◆ **YOUR INSTRUCTIONS**
Duplicate the section of the passage on paradox and Truth that begins at "It’s always there" and stops after "the middle way.", keeping every word unchanged.

◆ **DOCUMENT PASSAGE**
[start]

Paradox is another word for the radical approach of Truth because what is not radical, what is revolutionary, is a form of exclusive attachment. Revolution is always an exclusive defense of some principle over against some other principle, but what is radical is not attached to an exclusive principle, image, quality. It is not limited to that. What is radical always has a paradoxical quality relative to the apparent things in the world but also has an absolutely intense or perfect penetration of the qualities of the world. So by taking on the form of opposition relative to a disciple or to the quality in an individual, offending him, by requiring him to meet conditions that he doesn’t want to, all of these forms of opposition tend to take him out of the ritual of his own exclusiveness and put him into the genuine condition of the opposites of this world so that his movement toward exclusiveness begins to show its true nature to him.

His ritual activity of avoidance is always in a movement toward an exclusive quality of some form or other but is never satisfactory and it always tends to break down again because the opposite is always in his mind.

It’s always there to be fulfilled. For every action, there’s an equal and opposite reaction. For every karmic contraction, there’s a karmic expansion that you must fulfill. So the Truth always moves with this radical force which undermines exclusive movement, exclusive attachment, exclusive identification, and moves you into quality of Truth, the prior nature which precedes opposition, and this is what Hui Neng here means by the mean, the middle way.

[end]

◆ **EXTRACTED DATA**
[start]

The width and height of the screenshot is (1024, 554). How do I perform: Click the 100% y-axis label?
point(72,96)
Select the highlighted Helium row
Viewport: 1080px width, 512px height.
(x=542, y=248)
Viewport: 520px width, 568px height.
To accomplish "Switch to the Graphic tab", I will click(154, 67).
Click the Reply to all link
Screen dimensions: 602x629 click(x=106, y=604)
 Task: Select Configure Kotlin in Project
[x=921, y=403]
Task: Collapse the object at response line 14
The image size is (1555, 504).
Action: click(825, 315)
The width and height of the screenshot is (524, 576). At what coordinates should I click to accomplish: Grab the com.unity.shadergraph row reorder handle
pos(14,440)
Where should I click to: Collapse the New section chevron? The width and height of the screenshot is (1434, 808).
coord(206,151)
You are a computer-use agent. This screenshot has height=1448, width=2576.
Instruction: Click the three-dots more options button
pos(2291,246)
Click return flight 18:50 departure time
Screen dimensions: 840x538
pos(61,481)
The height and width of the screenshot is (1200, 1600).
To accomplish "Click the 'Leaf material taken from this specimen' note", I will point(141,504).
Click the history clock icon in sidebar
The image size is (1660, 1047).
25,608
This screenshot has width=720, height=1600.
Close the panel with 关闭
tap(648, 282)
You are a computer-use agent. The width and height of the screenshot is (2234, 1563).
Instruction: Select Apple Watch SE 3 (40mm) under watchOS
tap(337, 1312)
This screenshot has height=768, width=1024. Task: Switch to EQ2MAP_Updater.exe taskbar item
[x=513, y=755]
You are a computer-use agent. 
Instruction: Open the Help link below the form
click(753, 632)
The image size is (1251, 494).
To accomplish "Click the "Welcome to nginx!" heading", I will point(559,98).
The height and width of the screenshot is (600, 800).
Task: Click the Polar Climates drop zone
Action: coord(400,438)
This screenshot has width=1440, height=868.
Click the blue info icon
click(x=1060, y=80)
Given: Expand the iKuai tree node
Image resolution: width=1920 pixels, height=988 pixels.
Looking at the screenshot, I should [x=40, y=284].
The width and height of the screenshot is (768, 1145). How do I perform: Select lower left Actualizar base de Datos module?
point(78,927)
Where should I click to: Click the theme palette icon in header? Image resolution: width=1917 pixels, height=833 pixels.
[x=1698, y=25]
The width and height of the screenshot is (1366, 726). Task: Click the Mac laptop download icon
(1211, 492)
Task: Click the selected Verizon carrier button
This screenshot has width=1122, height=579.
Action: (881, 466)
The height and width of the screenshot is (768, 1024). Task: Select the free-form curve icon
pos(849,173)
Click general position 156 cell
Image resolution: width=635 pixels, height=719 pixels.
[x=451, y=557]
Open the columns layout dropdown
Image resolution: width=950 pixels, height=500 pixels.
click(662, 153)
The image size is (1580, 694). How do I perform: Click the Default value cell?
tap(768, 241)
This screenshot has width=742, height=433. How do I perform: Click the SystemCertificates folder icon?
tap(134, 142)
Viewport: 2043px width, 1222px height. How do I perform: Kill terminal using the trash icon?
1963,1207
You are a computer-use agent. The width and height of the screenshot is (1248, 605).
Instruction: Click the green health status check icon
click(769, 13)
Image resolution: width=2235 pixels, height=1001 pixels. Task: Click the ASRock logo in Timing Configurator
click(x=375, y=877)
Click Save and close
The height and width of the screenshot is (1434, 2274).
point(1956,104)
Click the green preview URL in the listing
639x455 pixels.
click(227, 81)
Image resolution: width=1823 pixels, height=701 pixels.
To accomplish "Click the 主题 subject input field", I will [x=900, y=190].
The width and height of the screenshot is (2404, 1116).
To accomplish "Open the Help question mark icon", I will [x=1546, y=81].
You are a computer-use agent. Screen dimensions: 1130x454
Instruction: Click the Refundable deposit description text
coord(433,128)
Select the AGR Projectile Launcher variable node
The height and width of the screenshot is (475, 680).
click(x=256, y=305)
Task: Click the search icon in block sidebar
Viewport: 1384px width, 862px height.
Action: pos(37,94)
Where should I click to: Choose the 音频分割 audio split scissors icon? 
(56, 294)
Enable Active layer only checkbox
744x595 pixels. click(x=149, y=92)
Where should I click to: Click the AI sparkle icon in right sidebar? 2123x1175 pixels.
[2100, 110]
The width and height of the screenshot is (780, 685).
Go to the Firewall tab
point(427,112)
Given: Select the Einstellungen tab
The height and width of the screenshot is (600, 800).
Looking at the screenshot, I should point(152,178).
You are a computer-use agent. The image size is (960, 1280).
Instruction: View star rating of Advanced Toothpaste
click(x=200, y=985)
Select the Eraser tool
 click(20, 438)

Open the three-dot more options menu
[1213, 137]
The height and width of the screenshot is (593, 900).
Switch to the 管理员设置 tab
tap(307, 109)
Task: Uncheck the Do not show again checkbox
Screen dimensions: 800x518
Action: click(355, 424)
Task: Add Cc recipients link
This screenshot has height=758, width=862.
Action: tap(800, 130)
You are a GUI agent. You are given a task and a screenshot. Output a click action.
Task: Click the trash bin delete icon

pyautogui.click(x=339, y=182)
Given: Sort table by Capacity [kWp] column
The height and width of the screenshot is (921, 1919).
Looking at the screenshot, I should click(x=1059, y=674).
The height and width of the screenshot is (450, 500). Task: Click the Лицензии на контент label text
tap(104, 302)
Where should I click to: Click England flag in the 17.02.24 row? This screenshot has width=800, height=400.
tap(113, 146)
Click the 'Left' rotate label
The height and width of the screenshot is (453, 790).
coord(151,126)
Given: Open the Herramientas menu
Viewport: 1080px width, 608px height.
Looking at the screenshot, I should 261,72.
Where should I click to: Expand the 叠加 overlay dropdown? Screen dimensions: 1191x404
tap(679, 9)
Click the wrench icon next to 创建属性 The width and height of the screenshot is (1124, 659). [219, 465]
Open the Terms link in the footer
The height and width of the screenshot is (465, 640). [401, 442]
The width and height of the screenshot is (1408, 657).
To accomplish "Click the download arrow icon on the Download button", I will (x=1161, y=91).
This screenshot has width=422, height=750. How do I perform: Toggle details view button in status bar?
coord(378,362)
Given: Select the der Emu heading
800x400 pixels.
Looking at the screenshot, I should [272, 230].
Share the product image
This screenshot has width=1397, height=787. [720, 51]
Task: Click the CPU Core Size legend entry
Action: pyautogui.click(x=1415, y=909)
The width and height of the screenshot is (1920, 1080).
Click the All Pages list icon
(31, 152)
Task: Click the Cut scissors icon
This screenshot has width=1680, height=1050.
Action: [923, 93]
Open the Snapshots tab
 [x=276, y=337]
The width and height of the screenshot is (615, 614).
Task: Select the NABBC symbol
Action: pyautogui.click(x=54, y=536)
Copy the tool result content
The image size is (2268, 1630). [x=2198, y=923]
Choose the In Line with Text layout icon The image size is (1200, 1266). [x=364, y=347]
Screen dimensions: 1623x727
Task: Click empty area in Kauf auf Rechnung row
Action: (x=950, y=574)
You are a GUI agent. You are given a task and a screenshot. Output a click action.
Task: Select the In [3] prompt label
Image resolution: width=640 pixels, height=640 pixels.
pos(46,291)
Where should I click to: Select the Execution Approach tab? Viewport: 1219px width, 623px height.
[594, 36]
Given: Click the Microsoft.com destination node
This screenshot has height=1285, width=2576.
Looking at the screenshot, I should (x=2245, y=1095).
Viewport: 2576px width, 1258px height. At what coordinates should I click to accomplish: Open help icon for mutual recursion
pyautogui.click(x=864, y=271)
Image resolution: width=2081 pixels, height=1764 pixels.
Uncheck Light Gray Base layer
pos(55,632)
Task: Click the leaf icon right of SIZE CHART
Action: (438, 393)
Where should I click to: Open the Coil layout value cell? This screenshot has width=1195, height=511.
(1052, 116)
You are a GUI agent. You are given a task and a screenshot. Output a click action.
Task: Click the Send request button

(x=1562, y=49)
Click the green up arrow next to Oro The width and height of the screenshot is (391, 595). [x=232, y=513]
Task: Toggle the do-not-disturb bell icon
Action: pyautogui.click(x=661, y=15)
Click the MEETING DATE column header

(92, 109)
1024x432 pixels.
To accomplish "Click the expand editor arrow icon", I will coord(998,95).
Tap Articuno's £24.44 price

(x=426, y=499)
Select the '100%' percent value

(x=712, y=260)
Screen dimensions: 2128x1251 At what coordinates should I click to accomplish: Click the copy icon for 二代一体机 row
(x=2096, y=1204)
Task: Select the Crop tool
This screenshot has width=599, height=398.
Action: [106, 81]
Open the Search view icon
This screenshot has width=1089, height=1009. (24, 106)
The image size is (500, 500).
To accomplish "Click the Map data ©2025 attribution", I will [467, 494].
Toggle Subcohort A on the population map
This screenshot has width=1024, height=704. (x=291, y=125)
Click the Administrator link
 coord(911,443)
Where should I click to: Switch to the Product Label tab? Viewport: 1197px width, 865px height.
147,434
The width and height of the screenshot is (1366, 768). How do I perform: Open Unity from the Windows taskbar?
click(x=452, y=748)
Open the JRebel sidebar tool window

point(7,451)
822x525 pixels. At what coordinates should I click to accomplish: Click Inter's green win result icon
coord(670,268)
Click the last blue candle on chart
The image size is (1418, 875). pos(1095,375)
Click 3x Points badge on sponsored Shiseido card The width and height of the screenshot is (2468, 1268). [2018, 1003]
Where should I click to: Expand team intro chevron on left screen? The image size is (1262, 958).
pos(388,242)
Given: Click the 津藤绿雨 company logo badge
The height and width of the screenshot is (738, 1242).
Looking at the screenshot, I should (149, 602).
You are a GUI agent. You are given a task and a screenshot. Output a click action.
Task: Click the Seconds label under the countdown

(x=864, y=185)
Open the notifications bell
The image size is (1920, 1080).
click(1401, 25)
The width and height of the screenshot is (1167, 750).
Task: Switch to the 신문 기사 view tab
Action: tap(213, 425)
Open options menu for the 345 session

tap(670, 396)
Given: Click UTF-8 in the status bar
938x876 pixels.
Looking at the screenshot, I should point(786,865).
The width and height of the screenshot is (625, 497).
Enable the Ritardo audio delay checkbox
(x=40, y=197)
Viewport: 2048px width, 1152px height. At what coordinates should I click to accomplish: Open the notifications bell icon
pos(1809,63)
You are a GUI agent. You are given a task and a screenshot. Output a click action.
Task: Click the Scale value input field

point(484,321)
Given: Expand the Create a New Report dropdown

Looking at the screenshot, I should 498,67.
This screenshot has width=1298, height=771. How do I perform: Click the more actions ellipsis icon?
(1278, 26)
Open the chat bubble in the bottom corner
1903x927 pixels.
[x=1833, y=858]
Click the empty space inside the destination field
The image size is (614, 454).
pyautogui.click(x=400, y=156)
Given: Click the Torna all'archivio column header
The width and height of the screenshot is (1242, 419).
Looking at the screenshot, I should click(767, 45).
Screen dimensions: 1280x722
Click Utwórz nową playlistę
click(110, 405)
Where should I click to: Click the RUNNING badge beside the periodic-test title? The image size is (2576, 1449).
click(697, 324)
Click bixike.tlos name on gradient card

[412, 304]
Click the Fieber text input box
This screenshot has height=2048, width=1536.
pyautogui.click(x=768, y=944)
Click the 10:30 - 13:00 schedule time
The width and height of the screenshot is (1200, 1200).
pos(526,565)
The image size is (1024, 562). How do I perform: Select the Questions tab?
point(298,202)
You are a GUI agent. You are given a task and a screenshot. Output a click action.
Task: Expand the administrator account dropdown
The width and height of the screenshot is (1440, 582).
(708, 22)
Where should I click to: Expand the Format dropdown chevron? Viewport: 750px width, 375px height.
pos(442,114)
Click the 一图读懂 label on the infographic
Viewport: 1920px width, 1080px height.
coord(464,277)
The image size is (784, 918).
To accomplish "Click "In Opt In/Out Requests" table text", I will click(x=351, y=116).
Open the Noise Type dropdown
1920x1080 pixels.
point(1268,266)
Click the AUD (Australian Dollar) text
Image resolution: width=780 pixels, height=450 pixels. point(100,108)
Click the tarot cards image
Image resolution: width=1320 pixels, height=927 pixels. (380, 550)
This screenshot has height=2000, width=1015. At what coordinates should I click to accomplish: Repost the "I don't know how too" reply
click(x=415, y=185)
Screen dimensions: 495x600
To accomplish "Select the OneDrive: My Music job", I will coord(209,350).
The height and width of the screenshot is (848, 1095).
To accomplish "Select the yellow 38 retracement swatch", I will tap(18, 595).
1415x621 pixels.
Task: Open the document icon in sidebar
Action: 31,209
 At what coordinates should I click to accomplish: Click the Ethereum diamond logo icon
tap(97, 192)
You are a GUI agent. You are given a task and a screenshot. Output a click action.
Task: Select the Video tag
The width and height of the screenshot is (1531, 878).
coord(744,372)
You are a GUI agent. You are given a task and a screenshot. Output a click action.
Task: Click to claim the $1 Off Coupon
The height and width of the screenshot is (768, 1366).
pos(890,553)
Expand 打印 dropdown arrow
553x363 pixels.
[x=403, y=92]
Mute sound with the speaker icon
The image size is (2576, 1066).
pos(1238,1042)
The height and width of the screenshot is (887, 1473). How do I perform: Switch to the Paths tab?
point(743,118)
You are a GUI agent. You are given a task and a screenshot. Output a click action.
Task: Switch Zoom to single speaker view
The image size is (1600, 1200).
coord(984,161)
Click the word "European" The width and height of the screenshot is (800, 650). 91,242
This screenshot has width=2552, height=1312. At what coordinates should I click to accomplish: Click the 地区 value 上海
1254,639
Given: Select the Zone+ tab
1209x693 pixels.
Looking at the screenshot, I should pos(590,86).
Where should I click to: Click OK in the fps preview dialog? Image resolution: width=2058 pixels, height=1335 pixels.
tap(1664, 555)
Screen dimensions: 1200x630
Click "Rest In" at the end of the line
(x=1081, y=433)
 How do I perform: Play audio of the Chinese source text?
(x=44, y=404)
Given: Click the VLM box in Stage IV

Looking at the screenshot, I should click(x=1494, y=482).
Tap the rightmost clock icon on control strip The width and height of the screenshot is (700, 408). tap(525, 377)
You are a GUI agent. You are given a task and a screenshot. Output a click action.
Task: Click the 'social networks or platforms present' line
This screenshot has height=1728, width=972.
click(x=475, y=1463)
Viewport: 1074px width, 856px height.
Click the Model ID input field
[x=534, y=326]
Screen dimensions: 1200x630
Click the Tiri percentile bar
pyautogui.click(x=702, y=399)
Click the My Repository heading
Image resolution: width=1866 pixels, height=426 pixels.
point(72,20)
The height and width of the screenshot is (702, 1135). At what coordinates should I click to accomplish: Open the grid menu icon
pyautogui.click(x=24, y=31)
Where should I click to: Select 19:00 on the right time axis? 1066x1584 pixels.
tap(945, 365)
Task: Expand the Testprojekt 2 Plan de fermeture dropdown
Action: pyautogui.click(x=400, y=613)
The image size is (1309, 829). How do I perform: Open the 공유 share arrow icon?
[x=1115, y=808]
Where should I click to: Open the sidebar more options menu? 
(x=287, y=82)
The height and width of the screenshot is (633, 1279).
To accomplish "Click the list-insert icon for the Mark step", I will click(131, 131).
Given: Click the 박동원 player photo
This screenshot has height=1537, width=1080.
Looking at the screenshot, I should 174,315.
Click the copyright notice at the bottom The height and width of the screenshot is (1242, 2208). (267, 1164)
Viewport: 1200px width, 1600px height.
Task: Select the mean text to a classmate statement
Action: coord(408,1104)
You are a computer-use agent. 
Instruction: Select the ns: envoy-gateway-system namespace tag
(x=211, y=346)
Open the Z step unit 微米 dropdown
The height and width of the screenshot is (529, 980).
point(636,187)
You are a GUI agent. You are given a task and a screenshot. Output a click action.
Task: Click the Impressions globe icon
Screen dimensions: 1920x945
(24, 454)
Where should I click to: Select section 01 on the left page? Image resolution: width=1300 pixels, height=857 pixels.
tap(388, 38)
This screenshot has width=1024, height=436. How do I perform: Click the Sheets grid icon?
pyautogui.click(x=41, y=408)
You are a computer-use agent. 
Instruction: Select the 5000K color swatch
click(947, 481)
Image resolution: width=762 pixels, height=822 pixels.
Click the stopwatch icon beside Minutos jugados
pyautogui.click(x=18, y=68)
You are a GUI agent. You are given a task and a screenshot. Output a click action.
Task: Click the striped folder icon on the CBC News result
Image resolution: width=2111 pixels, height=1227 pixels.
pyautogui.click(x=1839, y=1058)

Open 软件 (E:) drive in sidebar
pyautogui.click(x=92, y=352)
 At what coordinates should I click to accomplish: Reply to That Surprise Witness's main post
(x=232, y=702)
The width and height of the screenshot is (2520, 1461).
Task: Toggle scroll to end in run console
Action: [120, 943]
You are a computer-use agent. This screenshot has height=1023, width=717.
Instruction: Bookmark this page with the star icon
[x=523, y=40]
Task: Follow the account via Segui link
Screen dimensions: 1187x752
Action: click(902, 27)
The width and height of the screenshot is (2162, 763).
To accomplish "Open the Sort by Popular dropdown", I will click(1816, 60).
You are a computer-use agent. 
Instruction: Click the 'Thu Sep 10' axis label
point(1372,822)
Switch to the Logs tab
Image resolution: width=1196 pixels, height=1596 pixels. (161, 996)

[end]

◆ **RESULT**
It’s always there to be fulfilled. For every action, there’s an equal and opposite reaction. For every karmic contraction, there’s a karmic expansion that you must fulfill. So the Truth always moves with this radical force which undermines exclusive movement, exclusive attachment, exclusive identification, and moves you into quality of Truth, the prior nature which precedes opposition, and this is what Hui Neng here means by the mean, the middle way.